Despite the widespread popular interest in computers, there are very few good, popular introductions to the central ideas of computer science. 9 Algorithms that Changed the Future is certainly one of the best that I have seen. MacCormick presents the central ideas behind eight algorithms, or categories of algorithms, one per chapter:
1. Indexing for information retrieval
2. PageRank, the ranking method used by Google
3. Error-correcting codes
4. Public-key cryptography
5. Pattern recognition: nearest-neighbor methods, decision trees, and neural networks
6. Data compression
7. Consistency maintenance in databases
8. Digital signatures
A ninth chapter discusses uncomputable problems (this is the "ninth algorithm" of the title). MacCormick concludes with a chapter on the prospects for future "great algorithms"; I did not find this discussion convincing or even thought-provoking.
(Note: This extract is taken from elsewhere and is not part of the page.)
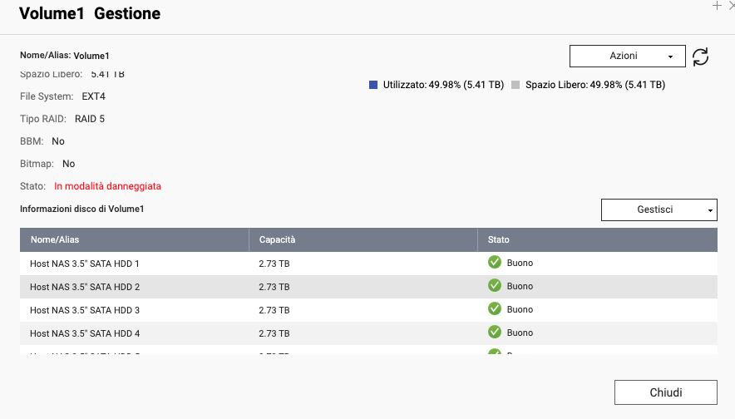Sort by Capacità column header

pos(277,239)
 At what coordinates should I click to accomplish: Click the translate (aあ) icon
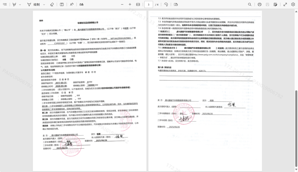(x=82, y=5)
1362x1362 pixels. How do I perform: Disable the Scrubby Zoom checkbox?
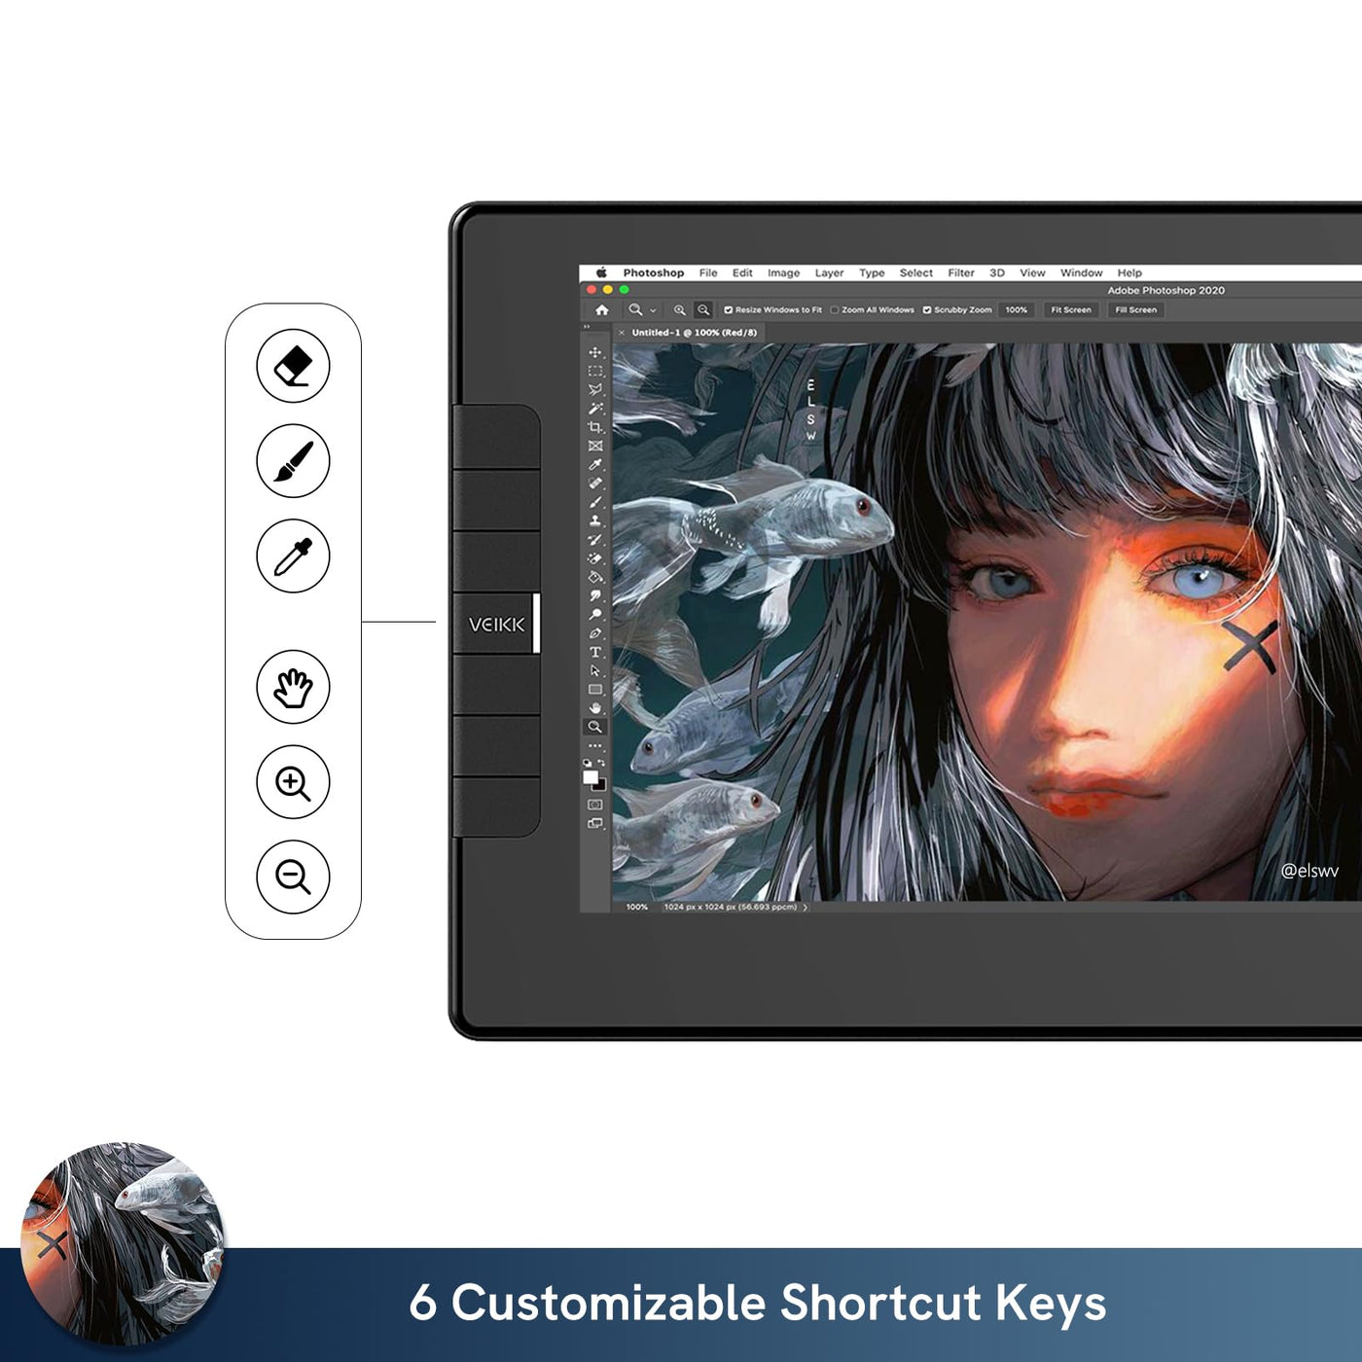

The algorithms, MacCormick says, were chosen to satisfy three criteria. First, they must be part of programs used daily by the man on the street. Second, they must be addressed to specific tasks rather than generic problems. Third, they must be theory-
oriented rather than hardware-related. A fourth criterion, one presumes, is that their explanation must be accessible to the audience; the fast Fourier transform, for example, satisfies MacCormick's first three criteria at least as well as many of the algorithms he chose, but could hardly be explained in a general-audience book.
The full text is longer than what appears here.